Demo expense report bot showcases how to use Symphony Elements and Amazon Textract
Watch the demo video below:
https://drive.google.com/file/d/1MvCYIAWjkwk5-0TbBIm6K4KCQPownU-V/view?usp=sharing
resources/config.json
- Set your SessionAuth URL, KeyAuth URL, Pod URL, and Agent URL respectively:
{
"sessionAuthHost": "develop2.symphony.com",
"sessionAuthPort": 443,
"keyAuthHost": "develop2.symphony.com",
"keyAuthPort": 443,
"podHost": "develop2.symphony.com",
"podPort": 443,
"agentHost": "develop2.symphony.com",
"agentPort": 443,
...
}
- Set Authentication Method and point configuration file to RSA Private Key or Certificate:
{
...
"authType": "rsa",
"botPrivateKeyPath": "./rsa/",
"botPrivateKeyName": "rsa-private-karlPythonDemo.pem",
...
}
- Configure bot username and email address corresponding to the bots service account in the dedicated Pod
- Set optional truststore path
{
...
"botUsername": "karlPythonDemo",
"botEmailAddress": "karlPythonDemo@demo.com",
"truststorePath": ""
}
resources/environment.json
- Configure Bot UserID, MongoDB Credentials, and AWS IAM User Info:
{
"bot_id" : "BOT ID",
"db" : "DB NAME",
"host": "MONGODB URI",
"region": "us-east-1",
"aws_access_key_id": "YOUR AWS ACCESS KEY ID",
"aws_secret_access_key": "YOUR AWS SECRET ACCESS KEY"
}
- In order to test locally, follow configuration instructions above and clone repo
- Install dependencies locally:
$ python3 -m venv env
$ source env/bin/activate
$ pip install -r requirements.txt
Navigate to expenseBot/python and run:
$ python3 main_rsa.py
Connect to MongoDB via pymongo or mongoengine:
- Create AWS IAM User Account to access AWS Features
- Leverage AWS Textract using boto3 python SDK: https://boto3.amazonaws.com/v1/documentation/api/latest/reference/services/textract.html
- Check out the developers guide for using AWS Textract: https://docs.aws.amazon.com/textract/latest/dg/getting-started.html
python/processors/img_processor.py
def parse_attachment(msg, bot_client):
attachment_body = bot_client.get_message_client().get_msg_attachment(msg['stream']['streamId'], msg['messageId'], msg['attachments'][0]['id'])

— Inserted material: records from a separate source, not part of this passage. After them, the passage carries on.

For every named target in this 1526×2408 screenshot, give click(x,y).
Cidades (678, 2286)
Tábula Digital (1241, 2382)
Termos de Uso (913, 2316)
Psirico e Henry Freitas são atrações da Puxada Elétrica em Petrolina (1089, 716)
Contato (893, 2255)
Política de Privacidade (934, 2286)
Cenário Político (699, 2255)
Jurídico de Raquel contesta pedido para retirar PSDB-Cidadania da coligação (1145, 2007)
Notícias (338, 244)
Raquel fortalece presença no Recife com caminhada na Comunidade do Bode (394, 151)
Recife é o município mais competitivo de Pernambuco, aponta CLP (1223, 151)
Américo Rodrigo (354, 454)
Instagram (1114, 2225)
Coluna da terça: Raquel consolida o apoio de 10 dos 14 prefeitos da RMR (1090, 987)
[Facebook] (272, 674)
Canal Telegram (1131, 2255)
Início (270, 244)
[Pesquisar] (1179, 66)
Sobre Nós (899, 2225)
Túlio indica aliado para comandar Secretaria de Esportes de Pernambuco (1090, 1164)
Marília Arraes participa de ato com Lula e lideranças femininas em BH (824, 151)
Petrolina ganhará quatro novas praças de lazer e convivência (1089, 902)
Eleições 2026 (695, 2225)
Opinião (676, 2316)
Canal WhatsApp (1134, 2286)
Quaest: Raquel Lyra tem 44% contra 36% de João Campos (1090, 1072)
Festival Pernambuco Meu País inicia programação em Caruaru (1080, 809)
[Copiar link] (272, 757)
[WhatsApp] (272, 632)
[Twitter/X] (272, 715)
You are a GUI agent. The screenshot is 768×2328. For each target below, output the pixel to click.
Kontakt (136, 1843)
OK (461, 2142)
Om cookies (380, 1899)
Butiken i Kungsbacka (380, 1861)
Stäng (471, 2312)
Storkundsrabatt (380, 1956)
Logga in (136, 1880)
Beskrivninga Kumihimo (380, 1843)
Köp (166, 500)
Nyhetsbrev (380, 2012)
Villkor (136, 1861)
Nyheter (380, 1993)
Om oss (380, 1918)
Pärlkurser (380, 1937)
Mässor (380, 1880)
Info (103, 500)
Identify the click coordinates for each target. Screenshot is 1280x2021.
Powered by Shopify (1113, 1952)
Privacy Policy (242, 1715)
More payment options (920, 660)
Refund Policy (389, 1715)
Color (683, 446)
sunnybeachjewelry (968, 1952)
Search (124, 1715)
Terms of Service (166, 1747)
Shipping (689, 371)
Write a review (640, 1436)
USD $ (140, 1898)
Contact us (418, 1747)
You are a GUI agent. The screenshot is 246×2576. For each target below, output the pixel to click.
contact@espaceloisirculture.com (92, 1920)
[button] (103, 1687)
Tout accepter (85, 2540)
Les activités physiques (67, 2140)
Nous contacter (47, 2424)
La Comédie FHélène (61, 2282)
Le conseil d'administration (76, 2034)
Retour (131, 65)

decoded = base64.b64decode(attachment_body)
response = client.detect_document_text(Document={'Bytes': decoded})
text = ""
for item in response["Blocks"]:
if item["BlockType"] == "LINE":
text = text + " " + item["Text"]
entities = comprehend.detect_entities(LanguageCode="en", Text=text)
print(entities)
quantity = []
try:
for entity in entities["Entities"]:
if entity.get("Type", "") == 'DATE':
date = entity.get("Text")
if entity.get("Type", "") == 'ORGANIZATION':
description = entity.get("Text")
org = entity.get("Text")
if entity.get("Type", "") == 'QUANTITY':
quantity.append(float(entity.get("Text").lstrip('$')))
total = max(quantity)
except ValueError:
bot_client.get_message_client().send_msg(msg['stream']['streamId'], MessageFormatter().format_message('Invalid price format, try again'))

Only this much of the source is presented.